(Extracted data)

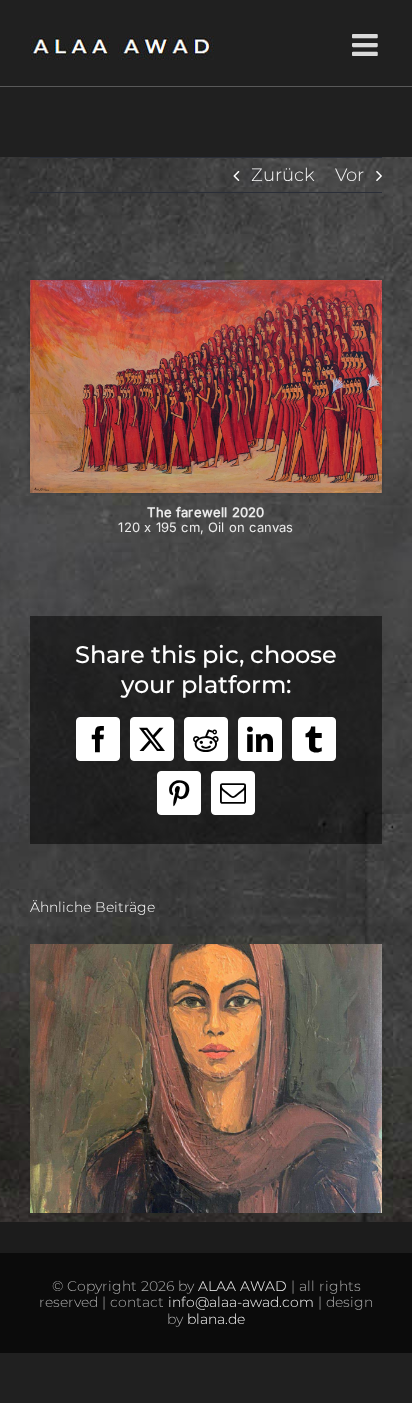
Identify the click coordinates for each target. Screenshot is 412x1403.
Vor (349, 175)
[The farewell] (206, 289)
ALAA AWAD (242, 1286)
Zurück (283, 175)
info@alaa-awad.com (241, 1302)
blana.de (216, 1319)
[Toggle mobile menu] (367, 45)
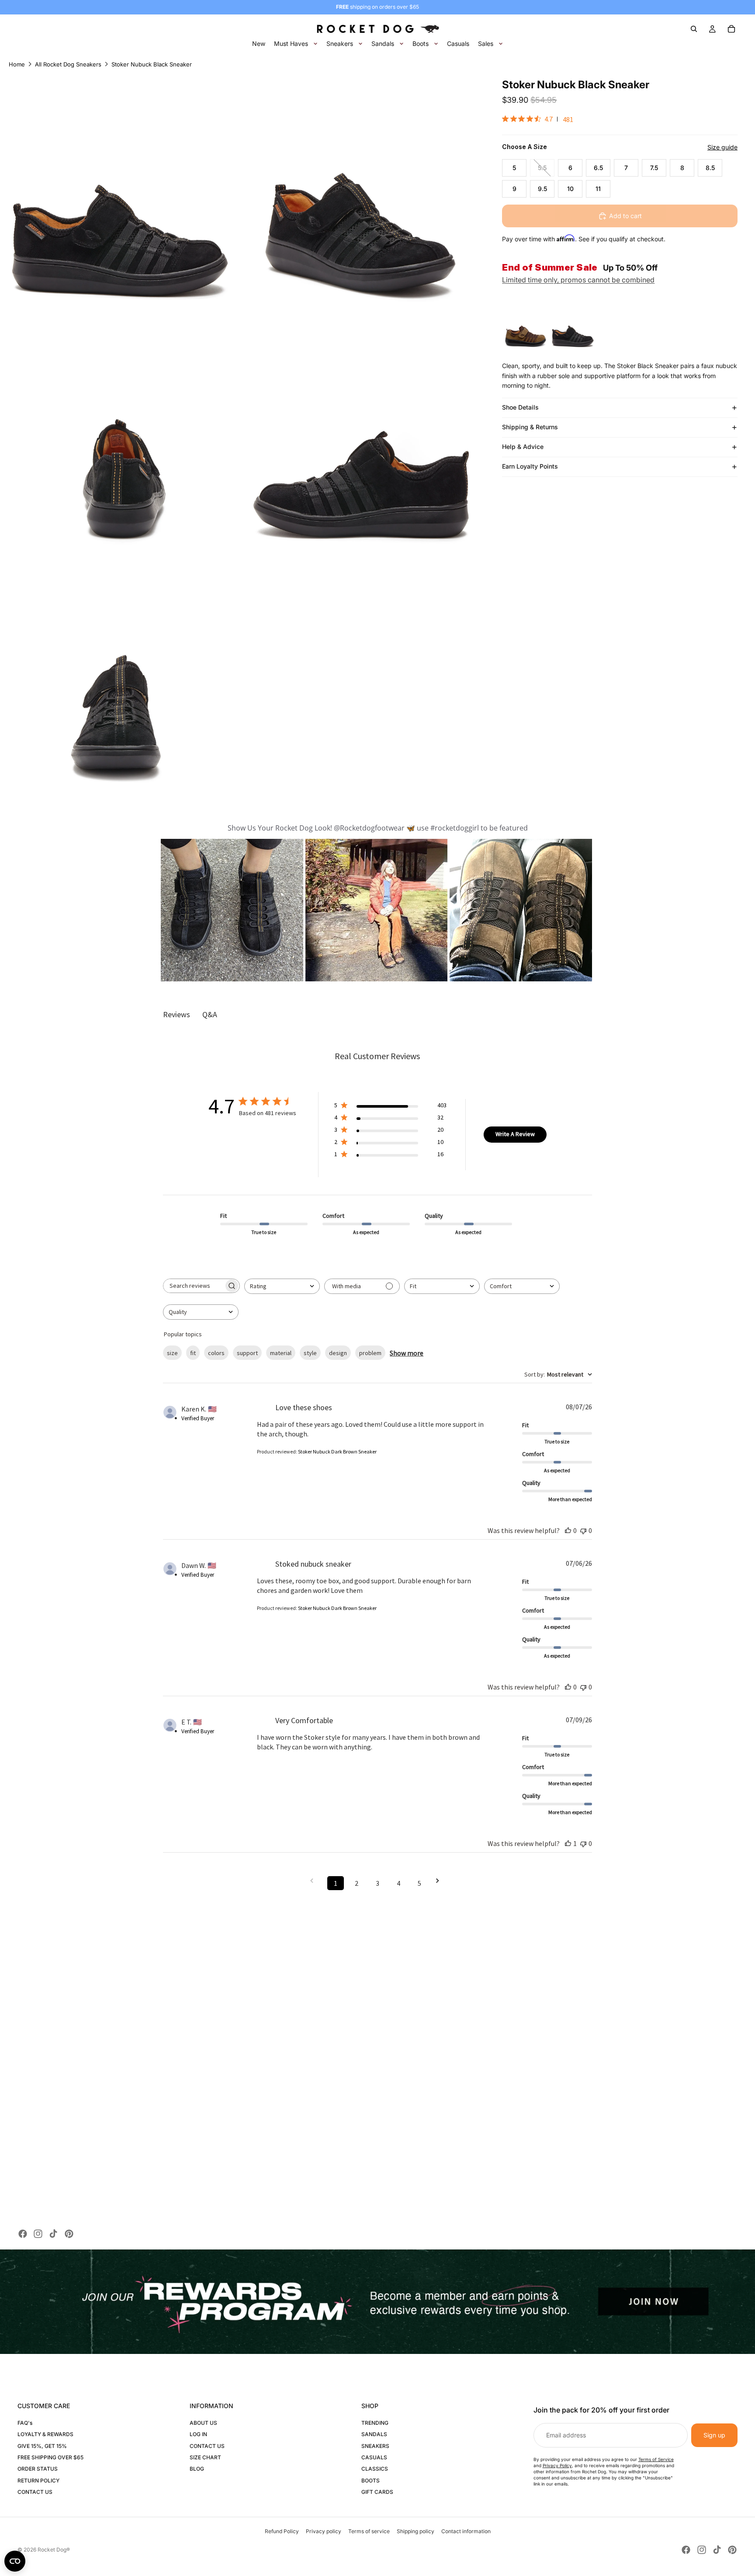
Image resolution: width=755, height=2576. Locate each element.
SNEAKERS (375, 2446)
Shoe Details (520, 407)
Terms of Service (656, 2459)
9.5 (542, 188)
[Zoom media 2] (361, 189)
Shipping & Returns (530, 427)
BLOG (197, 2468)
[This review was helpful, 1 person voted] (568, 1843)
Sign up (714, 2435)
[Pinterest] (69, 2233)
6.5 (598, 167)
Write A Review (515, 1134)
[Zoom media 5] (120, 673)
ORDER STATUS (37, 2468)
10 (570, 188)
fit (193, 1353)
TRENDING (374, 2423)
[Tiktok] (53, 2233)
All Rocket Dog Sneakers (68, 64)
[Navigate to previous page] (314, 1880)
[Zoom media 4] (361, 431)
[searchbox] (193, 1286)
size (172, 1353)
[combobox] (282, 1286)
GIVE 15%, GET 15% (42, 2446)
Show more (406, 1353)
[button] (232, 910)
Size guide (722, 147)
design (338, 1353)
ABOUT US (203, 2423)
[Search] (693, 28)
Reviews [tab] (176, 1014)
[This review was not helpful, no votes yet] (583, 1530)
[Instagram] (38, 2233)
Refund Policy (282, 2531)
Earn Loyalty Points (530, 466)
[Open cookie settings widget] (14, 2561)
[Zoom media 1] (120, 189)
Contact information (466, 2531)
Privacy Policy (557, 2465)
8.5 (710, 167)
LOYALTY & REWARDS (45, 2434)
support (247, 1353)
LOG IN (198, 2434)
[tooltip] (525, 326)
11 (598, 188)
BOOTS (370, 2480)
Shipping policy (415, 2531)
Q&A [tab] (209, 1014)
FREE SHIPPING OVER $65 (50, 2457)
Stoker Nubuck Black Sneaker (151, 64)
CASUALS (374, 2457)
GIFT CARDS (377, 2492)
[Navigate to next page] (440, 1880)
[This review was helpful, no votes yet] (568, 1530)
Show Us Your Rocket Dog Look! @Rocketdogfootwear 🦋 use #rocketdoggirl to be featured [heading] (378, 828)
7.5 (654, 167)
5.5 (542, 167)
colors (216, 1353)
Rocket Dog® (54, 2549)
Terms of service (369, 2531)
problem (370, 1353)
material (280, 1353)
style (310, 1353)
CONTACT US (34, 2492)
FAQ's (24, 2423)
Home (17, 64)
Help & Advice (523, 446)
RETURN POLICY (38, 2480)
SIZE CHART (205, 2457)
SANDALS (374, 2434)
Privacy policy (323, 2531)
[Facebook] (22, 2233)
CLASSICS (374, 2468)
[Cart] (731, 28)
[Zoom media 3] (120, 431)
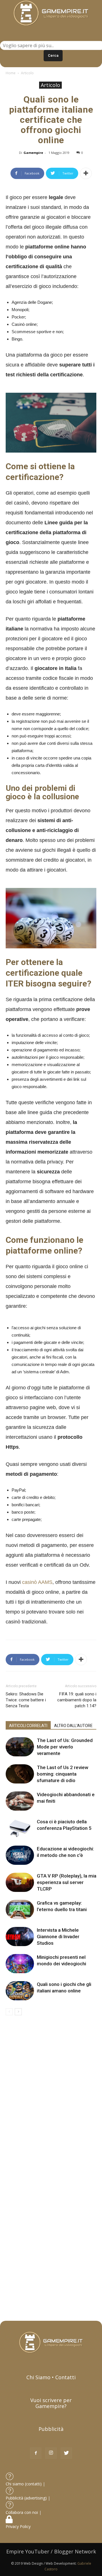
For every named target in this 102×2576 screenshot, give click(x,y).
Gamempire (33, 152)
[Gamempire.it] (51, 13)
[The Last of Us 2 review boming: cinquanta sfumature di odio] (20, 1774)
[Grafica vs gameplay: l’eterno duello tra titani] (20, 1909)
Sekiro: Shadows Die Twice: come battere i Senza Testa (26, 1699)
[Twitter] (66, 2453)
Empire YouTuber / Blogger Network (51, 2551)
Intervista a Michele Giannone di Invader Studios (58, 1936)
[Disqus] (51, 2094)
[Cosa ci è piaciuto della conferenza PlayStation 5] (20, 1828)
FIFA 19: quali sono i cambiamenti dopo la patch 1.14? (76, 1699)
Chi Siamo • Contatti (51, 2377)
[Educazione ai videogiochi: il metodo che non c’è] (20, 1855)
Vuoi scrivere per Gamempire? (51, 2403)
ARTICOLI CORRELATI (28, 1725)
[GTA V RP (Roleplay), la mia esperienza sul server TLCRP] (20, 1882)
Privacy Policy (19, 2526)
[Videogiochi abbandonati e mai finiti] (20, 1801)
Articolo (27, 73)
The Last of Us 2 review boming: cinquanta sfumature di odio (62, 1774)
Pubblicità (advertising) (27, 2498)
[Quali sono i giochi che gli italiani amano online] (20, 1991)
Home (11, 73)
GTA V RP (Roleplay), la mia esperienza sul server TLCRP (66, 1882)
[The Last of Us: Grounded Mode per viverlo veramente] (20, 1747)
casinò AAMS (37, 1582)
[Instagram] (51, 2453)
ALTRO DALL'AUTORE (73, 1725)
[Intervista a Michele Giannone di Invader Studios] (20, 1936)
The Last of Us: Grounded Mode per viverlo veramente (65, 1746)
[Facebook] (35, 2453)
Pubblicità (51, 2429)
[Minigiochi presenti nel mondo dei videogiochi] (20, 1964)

(End Extracted data)

* Problem to work on: Repeat the records above exactly, omitting every picture.

* Answer for this exercise:
Identify the click coordinates for each target. Screenshot is 412x1403.
Vor (349, 175)
[The farewell] (206, 289)
ALAA AWAD (242, 1286)
Zurück (283, 175)
info@alaa-awad.com (241, 1302)
blana.de (216, 1319)
[Toggle mobile menu] (367, 45)
Image resolution: width=755, height=2576. Locate each element.
SNEAKERS (375, 2446)
Shoe Details (520, 407)
Terms of Service (656, 2459)
9.5 (542, 188)
[Zoom media 2] (361, 189)
Shipping & Returns (530, 427)
BLOG (197, 2468)
[This review was helpful, 1 person voted] (568, 1843)
Sign up (714, 2435)
[Pinterest] (69, 2233)
6.5 (598, 167)
Write A Review (515, 1134)
[Zoom media 5] (120, 673)
ORDER STATUS (37, 2468)
10 (570, 188)
fit (193, 1353)
TRENDING (374, 2423)
[Tiktok] (53, 2233)
All Rocket Dog Sneakers (68, 64)
[Navigate to previous page] (314, 1880)
[Zoom media 4] (361, 431)
[searchbox] (193, 1286)
size (172, 1353)
[combobox] (282, 1286)
GIVE 15%, GET 15% (42, 2446)
Show more (406, 1353)
[button] (232, 910)
Size guide (722, 147)
design (338, 1353)
ABOUT US (203, 2423)
[Search] (693, 28)
Reviews [tab] (176, 1014)
[This review was not helpful, no votes yet] (583, 1530)
[Instagram] (38, 2233)
Refund Policy (282, 2531)
Earn Loyalty Points (530, 466)
[Open cookie settings widget] (14, 2561)
[Zoom media 1] (120, 189)
Contact information (466, 2531)
Privacy Policy (557, 2465)
8.5 (710, 167)
LOYALTY & REWARDS (45, 2434)
support (247, 1353)
LOG IN (198, 2434)
[tooltip] (525, 326)
11 (598, 188)
BOOTS (370, 2480)
Shipping policy (415, 2531)
Q&A [tab] (209, 1014)
FREE SHIPPING OVER $65 (50, 2457)
Stoker Nubuck Black Sneaker (151, 64)
CASUALS (374, 2457)
GIFT CARDS (377, 2492)
[Navigate to next page] (440, 1880)
[This review was helpful, no votes yet] (568, 1530)
Show Us Your Rocket Dog Look! @Rocketdogfootwear 🦋 use #rocketdoggirl to be featured [heading] (378, 828)
7.5 (654, 167)
5.5 (542, 167)
colors (216, 1353)
Rocket Dog® (54, 2549)
Terms of service (369, 2531)
problem (370, 1353)
material (280, 1353)
style (310, 1353)
CONTACT US (34, 2492)
FAQ's (24, 2423)
Home (17, 64)
Help & Advice (523, 446)
RETURN POLICY (38, 2480)
SIZE CHART (205, 2457)
SANDALS (374, 2434)
Privacy policy (323, 2531)
[Facebook] (22, 2233)
CLASSICS (374, 2468)
[Cart] (731, 28)
[Zoom media 3] (120, 431)
For every named target in this 102×2576 screenshot, give click(x,y).
Gamempire (33, 152)
[Gamempire.it] (51, 13)
[The Last of Us 2 review boming: cinquanta sfumature di odio] (20, 1774)
[Grafica vs gameplay: l’eterno duello tra titani] (20, 1909)
Sekiro: Shadows Die Twice: come battere i Senza Testa (26, 1699)
[Twitter] (66, 2453)
Empire YouTuber / Blogger Network (51, 2551)
Intervista a Michele Giannone di Invader Studios (58, 1936)
[Disqus] (51, 2094)
[Cosa ci è piaciuto della conferenza PlayStation 5] (20, 1828)
FIFA 19: quali sono i cambiamenti dopo la patch 1.14? (76, 1699)
Chi Siamo • Contatti (51, 2377)
[Educazione ai videogiochi: il metodo che non c’è] (20, 1855)
Vuoi scrivere per Gamempire? (51, 2403)
ARTICOLI CORRELATI (28, 1725)
[GTA V RP (Roleplay), la mia esperienza sul server TLCRP] (20, 1882)
Privacy Policy (19, 2526)
[Videogiochi abbandonati e mai finiti] (20, 1801)
Articolo (27, 73)
The Last of Us 2 review boming: cinquanta sfumature di odio (62, 1774)
Pubblicità (advertising) (27, 2498)
[Quali sono i giochi che gli italiani amano online] (20, 1991)
Home (11, 73)
GTA V RP (Roleplay), la mia esperienza sul server TLCRP (66, 1882)
[The Last of Us: Grounded Mode per viverlo veramente] (20, 1747)
casinò AAMS (37, 1582)
[Instagram] (51, 2453)
ALTRO DALL'AUTORE (73, 1725)
[Intervista a Michele Giannone di Invader Studios] (20, 1936)
The Last of Us: Grounded Mode per viverlo veramente (65, 1746)
[Facebook] (35, 2453)
Pubblicità (51, 2429)
[Minigiochi presenti nel mondo dei videogiochi] (20, 1964)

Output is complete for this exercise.